Question

find the value of k for which the quadratic equation (3k+1)x2 + 2 (k+1) x+1=0 has equal roots also find the roots

Answer 1

Answer:

Step-by-step explanation:below

Answer 2

Answer:

For k=0 roots are equal.        

Step-by-step explanation:

Given : Quadratic equation $(3k+1)x^2+2(k+1)x+1=0$ has equal roots.

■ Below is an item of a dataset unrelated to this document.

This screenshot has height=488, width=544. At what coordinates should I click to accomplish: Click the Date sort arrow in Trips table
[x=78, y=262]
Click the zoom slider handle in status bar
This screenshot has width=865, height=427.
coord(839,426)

To find : The value of k and roots?

Solution :

The quadratic equation has equal roots when discriminant is zero.

i.e. $D=0\\b^2-4ac=0$

Where, a=3k+1 , b=2(k+1) and c=1

$(2(k+1))^2-4(3k+1)(1)=0$

$4(k^2+1+2k)-12k-4=0$

$4k^2+4+8k-12k-4=0$

$4k^2-4k=0$

$4k(k-4)=0$

$k=0,4$

When k=0, The equation became $x^2+2x+1=0$

The roots are

$x=\frac{-b\pm\sqrt{b^2-4ac}}{2a}$

$x=\frac{-2\pm\sqrt{2^2-4(1)(1)}}{2(1)}$

$x=\frac{-2\pm\sqrt{0}}{2}$

$x=\frac{-2}{2}=-1$

Roots are -1,-1.

When k=4, The equation became $13x^2+10x+1=0$

The roots are

$x=\frac{-b\pm\sqrt{b^2-4ac}}{2a}$

$x=\frac{-10\pm\sqrt{10^2-4(13)(1)}}{2(1)}$

$x=\frac{-10\pm\sqrt{48}}{26}$

$x=\frac{-10\pm4\sqrt{3}}{26}$

$x=\frac{-10+4\sqrt{3}}{26},\frac{-10-4\sqrt{3}}{26}$

$x=\frac{-5+2\sqrt{3}}{13},\frac{-5-2\sqrt{3}}{13}$

Roots are $\frac{-5+2\sqrt{3}}{13},\frac{-5-2\sqrt{3}}{13}$ not equal.

So, For k=0 roots are equal.